- The Washington Times - Tuesday, May 9, 2006

24-hour television network that broadcast emergency response information soon after Hurricane Katrina hit the Gulf Coast is being reborn as a local not-for-profit group to disseminate preparedness tips as hurricane season looms.

The Katrina Information Network (KIN) started broadcasting Sept. 15, two weeks after the storm made landfall. After Hurricane Rita hit on Sept. 24, the channel became the Emergency Response and Information Network (ERIN), before being phased out two months later. Hurricane season starts June 1.

Incorporation papers for the “KIN Foundation” were filed in late April and information is being gathered and digitized for an online start at www.erintv.org and www.kintv.org by the end of the month, said Constance Chatfield-Taylor, the local woman who has spearheaded the effort.

Once the Web site is fully established, TV distribution will follow, said Ms. Chatfield-Taylor, founder and president of Flying Colors Broadcasts Inc., a video production and distribution company in Washington.

“We’re looking for information to digitize and drop in,” Ms.
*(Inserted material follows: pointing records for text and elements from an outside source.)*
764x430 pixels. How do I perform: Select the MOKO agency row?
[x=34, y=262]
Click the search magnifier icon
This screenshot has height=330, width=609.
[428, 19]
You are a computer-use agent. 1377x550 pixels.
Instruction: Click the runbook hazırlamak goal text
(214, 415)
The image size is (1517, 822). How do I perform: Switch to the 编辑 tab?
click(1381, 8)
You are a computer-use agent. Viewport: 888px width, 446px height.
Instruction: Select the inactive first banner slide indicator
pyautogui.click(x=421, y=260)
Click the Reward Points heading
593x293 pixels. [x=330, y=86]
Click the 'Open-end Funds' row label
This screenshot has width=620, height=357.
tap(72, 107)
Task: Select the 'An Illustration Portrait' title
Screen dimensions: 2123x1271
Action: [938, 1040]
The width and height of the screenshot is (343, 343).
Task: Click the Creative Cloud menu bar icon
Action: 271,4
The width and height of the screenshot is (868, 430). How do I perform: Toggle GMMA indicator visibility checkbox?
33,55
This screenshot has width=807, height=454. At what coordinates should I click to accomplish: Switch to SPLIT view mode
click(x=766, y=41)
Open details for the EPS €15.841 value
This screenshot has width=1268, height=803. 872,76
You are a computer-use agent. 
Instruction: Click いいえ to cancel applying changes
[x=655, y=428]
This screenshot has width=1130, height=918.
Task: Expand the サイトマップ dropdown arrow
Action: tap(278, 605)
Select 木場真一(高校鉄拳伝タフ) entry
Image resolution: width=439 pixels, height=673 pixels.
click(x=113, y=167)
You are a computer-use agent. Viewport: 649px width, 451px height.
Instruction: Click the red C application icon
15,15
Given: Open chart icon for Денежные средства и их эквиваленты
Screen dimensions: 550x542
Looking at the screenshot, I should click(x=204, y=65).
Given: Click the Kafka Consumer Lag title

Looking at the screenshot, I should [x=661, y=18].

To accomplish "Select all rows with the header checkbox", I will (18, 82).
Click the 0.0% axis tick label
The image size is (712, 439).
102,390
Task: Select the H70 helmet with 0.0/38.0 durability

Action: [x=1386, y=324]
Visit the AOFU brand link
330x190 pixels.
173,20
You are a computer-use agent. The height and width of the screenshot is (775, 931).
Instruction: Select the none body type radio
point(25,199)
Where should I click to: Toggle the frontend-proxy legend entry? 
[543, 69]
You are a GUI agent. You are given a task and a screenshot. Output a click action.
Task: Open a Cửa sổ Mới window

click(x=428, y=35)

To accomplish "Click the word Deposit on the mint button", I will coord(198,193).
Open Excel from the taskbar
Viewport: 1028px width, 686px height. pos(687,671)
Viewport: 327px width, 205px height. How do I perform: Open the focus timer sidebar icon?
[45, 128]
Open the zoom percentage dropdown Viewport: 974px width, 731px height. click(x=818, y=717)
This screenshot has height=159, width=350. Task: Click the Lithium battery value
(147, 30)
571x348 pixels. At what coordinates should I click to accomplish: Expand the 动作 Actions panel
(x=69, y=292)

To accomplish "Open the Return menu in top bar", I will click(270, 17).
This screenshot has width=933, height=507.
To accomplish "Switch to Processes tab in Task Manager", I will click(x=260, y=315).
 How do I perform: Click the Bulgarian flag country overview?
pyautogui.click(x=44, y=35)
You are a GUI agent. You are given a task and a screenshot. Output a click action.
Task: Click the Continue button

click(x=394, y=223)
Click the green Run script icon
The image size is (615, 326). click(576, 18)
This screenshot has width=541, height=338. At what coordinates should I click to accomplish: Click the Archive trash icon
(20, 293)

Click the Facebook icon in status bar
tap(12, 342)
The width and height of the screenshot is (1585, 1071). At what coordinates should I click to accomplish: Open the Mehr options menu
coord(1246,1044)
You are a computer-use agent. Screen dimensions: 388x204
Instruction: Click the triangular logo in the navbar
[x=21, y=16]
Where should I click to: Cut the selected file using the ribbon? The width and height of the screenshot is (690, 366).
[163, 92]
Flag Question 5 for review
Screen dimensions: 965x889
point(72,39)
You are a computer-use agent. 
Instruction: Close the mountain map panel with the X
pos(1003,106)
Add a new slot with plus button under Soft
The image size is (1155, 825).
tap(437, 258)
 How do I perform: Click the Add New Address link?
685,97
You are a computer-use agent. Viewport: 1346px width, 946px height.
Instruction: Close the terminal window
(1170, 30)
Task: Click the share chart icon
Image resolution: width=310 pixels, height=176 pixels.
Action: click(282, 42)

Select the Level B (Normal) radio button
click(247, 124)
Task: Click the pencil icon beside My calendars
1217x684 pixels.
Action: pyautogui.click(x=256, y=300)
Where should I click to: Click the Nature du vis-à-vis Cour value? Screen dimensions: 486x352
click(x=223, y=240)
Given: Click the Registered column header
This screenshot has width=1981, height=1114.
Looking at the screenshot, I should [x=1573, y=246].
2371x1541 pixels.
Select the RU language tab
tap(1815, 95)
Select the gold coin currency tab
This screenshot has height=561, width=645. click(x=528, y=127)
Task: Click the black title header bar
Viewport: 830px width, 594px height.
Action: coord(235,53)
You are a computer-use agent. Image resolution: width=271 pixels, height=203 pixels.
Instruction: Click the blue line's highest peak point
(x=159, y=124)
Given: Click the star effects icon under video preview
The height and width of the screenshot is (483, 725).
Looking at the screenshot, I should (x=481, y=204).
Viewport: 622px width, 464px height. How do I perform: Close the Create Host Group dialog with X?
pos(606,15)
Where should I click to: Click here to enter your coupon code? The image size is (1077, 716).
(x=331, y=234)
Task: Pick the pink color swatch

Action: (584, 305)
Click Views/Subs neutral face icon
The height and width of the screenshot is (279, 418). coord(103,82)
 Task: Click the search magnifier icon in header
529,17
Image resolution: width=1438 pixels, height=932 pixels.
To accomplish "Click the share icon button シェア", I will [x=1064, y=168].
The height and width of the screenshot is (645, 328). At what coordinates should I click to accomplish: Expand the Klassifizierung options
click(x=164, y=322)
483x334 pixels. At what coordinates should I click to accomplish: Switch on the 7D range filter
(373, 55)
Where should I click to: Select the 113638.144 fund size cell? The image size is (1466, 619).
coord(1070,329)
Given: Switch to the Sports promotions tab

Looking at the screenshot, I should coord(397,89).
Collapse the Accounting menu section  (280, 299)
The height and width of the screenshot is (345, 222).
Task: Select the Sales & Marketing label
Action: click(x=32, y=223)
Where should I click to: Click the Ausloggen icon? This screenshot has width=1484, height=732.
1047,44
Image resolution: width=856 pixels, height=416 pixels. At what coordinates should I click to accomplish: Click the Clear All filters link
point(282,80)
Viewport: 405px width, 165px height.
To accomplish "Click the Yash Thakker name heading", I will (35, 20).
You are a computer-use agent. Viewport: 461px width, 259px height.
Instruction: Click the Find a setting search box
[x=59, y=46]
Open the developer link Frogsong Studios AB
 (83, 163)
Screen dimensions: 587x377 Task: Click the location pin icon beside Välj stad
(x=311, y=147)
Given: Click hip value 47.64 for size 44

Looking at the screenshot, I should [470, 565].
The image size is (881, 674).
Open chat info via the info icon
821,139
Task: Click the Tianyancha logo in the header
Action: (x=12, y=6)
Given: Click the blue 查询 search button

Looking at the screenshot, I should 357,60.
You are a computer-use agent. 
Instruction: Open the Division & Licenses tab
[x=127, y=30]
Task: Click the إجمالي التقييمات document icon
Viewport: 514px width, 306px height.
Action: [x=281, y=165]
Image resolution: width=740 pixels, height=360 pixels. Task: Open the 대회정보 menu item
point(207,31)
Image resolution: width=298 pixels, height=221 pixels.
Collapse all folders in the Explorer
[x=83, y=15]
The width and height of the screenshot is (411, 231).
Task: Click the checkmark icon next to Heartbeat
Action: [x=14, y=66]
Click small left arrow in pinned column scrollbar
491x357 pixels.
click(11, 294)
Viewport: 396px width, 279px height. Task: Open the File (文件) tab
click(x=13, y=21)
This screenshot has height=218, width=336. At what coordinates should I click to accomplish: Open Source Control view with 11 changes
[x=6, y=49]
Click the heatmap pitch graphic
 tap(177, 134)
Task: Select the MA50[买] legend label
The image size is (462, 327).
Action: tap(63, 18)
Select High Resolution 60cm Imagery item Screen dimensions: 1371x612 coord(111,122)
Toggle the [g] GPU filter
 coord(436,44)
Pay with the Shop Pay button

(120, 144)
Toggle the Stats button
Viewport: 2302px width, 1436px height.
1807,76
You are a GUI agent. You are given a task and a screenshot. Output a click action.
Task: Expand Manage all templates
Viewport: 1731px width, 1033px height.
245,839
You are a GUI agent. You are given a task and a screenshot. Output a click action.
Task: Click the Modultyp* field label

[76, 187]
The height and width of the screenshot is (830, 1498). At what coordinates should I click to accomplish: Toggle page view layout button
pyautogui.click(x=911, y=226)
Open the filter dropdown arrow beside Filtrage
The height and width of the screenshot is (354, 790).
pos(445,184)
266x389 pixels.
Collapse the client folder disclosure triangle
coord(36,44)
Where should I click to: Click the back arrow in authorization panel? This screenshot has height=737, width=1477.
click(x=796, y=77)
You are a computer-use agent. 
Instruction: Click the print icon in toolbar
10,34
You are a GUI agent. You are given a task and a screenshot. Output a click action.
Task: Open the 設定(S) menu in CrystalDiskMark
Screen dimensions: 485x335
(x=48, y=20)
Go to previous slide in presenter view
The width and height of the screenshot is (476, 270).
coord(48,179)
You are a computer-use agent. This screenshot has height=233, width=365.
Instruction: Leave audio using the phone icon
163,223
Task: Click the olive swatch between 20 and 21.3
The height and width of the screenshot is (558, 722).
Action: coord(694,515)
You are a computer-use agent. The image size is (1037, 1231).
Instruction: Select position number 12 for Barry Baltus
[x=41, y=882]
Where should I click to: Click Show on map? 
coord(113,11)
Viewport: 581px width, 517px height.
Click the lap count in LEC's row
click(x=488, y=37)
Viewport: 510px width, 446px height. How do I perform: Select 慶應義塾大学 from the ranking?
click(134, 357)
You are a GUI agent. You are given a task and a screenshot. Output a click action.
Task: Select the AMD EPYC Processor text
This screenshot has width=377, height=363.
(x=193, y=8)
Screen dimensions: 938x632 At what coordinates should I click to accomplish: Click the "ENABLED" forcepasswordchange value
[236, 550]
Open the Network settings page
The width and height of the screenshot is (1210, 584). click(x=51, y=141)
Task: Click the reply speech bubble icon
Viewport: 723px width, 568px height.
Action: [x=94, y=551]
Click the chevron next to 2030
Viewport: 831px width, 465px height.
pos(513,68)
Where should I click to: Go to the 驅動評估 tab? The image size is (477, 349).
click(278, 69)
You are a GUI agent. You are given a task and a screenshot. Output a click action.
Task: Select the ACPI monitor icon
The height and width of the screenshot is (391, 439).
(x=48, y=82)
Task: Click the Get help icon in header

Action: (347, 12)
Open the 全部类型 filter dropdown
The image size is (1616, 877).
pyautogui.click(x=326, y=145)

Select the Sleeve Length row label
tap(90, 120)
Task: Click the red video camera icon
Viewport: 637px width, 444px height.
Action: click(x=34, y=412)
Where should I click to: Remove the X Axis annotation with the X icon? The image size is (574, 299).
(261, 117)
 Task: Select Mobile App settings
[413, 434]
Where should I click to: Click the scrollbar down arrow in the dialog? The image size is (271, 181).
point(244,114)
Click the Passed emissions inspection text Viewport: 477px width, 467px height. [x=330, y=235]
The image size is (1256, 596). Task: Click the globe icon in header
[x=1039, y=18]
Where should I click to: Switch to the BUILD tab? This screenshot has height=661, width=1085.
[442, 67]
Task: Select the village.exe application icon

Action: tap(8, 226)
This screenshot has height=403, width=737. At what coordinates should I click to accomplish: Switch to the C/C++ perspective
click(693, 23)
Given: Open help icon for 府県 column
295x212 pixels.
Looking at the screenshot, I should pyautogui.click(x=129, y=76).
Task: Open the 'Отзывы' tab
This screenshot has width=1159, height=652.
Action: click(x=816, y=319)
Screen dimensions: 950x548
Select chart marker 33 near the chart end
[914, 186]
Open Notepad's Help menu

Chatfield-Taylor said. “Ideally, we’re looking for already-produced pieces,” but the network will accept PowerPoint presentations.

As money is raised, it will be used on production tools, editing equipment and a studio.

The original channel — established by a volunteer work force with no funding — carried material from federal agencies, including advice about everything from mold removal to small-business loans. It took about two weeks to establish, but “this will be really, fairly immediate” because the platform will be there and digitizing, organizing and updating content can be done easily, Ms. Chatfield-Taylor said.

ERIN is being resurrected to serve as a health and safety channel and will re-use “evergreen” pieces from last fall, like carbon monoxide poisoning information that does not change, she said. If a storm hits, emergency information can be substituted seamlessly.

Jacqueline M. Bell, public information officer for the Dallas County, Texas, Health and Human Services Department, said the area hosted hurricane evacuees and provided information to ERIN last year. The KIN Foundation has been added to Ms. Bell’s media list and she said she has informed her colleagues nationwide about the network.

Echostar Communications Corp.’s Dish Network installed satellite dishes at more than 80 Katrina shelters that carried KIN and ERIN to thousands of displaced residents, and is again exploring the option of carrying the network, said Francie Bauer, spokeswoman for the Englewood, Colo., company.

Since the original channel went dark in November, Ms. Chatfield-Taylor has briefed government and industry working groups on the project. She briefed the Department of Homeland Security’s National Communications System last week.

Billions of dollars in appropriations are being requested for storm-related projects at the federal and state levels, but with hurricane season looming, businesses have been quicker to act than their public-sector counterparts, she said.

“We’re looking into the [government] grant area, but it seems as though the private side is moving a little faster,” Ms. Chatfield-Taylor said.

Michael S. Messinger, director of the Internet office at Voice of America, has been given permission by his employer to join the KIN Foundation board, although his duties there will be separate from his job.

“The biggest problem for people is not having accurate and timely information from a reliable source,” and Ms. Chatfield-Taylor is trying to institutionalize the success of a “phenomenal conceptual idea that she made happen,” he said. “Knowledge is important and people can be prepared better.”